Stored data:
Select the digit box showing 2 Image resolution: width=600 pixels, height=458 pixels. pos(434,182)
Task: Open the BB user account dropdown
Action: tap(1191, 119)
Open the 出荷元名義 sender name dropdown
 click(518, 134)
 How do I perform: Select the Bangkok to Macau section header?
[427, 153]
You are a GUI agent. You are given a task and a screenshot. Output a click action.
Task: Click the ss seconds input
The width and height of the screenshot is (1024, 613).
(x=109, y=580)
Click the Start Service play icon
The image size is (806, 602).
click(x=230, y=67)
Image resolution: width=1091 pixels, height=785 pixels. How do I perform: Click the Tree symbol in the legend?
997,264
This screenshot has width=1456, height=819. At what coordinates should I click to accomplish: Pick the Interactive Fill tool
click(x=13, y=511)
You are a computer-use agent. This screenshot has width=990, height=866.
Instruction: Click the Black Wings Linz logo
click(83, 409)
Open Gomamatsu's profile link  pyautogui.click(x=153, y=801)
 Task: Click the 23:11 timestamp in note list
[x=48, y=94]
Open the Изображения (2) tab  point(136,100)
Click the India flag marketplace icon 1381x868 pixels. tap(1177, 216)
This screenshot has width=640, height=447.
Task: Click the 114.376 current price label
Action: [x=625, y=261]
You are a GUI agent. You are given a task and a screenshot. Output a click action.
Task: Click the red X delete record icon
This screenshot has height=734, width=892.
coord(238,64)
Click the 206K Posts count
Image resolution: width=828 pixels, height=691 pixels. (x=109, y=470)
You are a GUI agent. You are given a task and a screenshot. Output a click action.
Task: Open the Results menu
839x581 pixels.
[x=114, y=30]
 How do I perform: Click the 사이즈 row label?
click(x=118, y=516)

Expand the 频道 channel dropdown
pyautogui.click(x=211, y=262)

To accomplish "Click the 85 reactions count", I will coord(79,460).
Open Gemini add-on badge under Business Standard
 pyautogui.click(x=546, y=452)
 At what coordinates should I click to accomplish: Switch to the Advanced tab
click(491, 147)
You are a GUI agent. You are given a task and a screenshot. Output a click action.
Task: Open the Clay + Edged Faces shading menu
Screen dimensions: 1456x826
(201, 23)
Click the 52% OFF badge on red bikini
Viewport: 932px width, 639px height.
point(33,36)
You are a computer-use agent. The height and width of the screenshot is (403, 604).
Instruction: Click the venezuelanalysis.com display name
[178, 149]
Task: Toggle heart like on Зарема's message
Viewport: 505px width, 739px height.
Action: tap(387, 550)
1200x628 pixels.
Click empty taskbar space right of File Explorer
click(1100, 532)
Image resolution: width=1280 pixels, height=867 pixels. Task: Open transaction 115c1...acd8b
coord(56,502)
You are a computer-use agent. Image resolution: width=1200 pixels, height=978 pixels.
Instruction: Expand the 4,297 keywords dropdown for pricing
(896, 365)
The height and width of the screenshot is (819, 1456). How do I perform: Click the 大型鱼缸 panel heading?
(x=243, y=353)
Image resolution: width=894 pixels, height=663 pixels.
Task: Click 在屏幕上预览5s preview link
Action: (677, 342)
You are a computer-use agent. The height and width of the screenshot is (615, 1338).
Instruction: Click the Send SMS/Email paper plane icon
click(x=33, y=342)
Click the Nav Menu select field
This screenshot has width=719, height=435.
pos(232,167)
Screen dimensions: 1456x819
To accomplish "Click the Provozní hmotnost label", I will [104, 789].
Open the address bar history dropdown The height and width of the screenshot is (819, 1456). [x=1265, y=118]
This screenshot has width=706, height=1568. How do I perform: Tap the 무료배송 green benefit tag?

*What the task asks*
Reproduce the data above verbatim, line by line, from start to finish.

*Output below*
Select the digit box showing 2 Image resolution: width=600 pixels, height=458 pixels. pos(434,182)
Task: Open the BB user account dropdown
Action: tap(1191, 119)
Open the 出荷元名義 sender name dropdown
 click(518, 134)
 How do I perform: Select the Bangkok to Macau section header?
[427, 153]
You are a GUI agent. You are given a task and a screenshot. Output a click action.
Task: Click the ss seconds input
The width and height of the screenshot is (1024, 613).
(x=109, y=580)
Click the Start Service play icon
The image size is (806, 602).
click(x=230, y=67)
Image resolution: width=1091 pixels, height=785 pixels. How do I perform: Click the Tree symbol in the legend?
997,264
This screenshot has width=1456, height=819. At what coordinates should I click to accomplish: Pick the Interactive Fill tool
click(x=13, y=511)
You are a computer-use agent. This screenshot has width=990, height=866.
Instruction: Click the Black Wings Linz logo
click(83, 409)
Open Gomamatsu's profile link  pyautogui.click(x=153, y=801)
 Task: Click the 23:11 timestamp in note list
[x=48, y=94]
Open the Изображения (2) tab  point(136,100)
Click the India flag marketplace icon 1381x868 pixels. tap(1177, 216)
This screenshot has width=640, height=447.
Task: Click the 114.376 current price label
Action: [x=625, y=261]
You are a GUI agent. You are given a task and a screenshot. Output a click action.
Task: Click the red X delete record icon
This screenshot has height=734, width=892.
coord(238,64)
Click the 206K Posts count
Image resolution: width=828 pixels, height=691 pixels. (x=109, y=470)
You are a GUI agent. You are given a task and a screenshot. Output a click action.
Task: Open the Results menu
839x581 pixels.
[x=114, y=30]
 How do I perform: Click the 사이즈 row label?
click(x=118, y=516)

Expand the 频道 channel dropdown
pyautogui.click(x=211, y=262)

To accomplish "Click the 85 reactions count", I will coord(79,460).
Open Gemini add-on badge under Business Standard
 pyautogui.click(x=546, y=452)
 At what coordinates should I click to accomplish: Switch to the Advanced tab
click(491, 147)
You are a GUI agent. You are given a task and a screenshot. Output a click action.
Task: Open the Clay + Edged Faces shading menu
Screen dimensions: 1456x826
(201, 23)
Click the 52% OFF badge on red bikini
Viewport: 932px width, 639px height.
point(33,36)
You are a computer-use agent. The height and width of the screenshot is (403, 604).
Instruction: Click the venezuelanalysis.com display name
[178, 149]
Task: Toggle heart like on Зарема's message
Viewport: 505px width, 739px height.
Action: tap(387, 550)
1200x628 pixels.
Click empty taskbar space right of File Explorer
click(1100, 532)
Image resolution: width=1280 pixels, height=867 pixels. Task: Open transaction 115c1...acd8b
coord(56,502)
You are a computer-use agent. Image resolution: width=1200 pixels, height=978 pixels.
Instruction: Expand the 4,297 keywords dropdown for pricing
(896, 365)
The height and width of the screenshot is (819, 1456). How do I perform: Click the 大型鱼缸 panel heading?
(x=243, y=353)
Image resolution: width=894 pixels, height=663 pixels.
Task: Click 在屏幕上预览5s preview link
Action: (677, 342)
You are a computer-use agent. The height and width of the screenshot is (615, 1338).
Instruction: Click the Send SMS/Email paper plane icon
click(x=33, y=342)
Click the Nav Menu select field
This screenshot has width=719, height=435.
pos(232,167)
Screen dimensions: 1456x819
To accomplish "Click the Provozní hmotnost label", I will [104, 789].
Open the address bar history dropdown The height and width of the screenshot is (819, 1456). [x=1265, y=118]
This screenshot has width=706, height=1568. How do I perform: Tap the 무료배송 green benefit tag?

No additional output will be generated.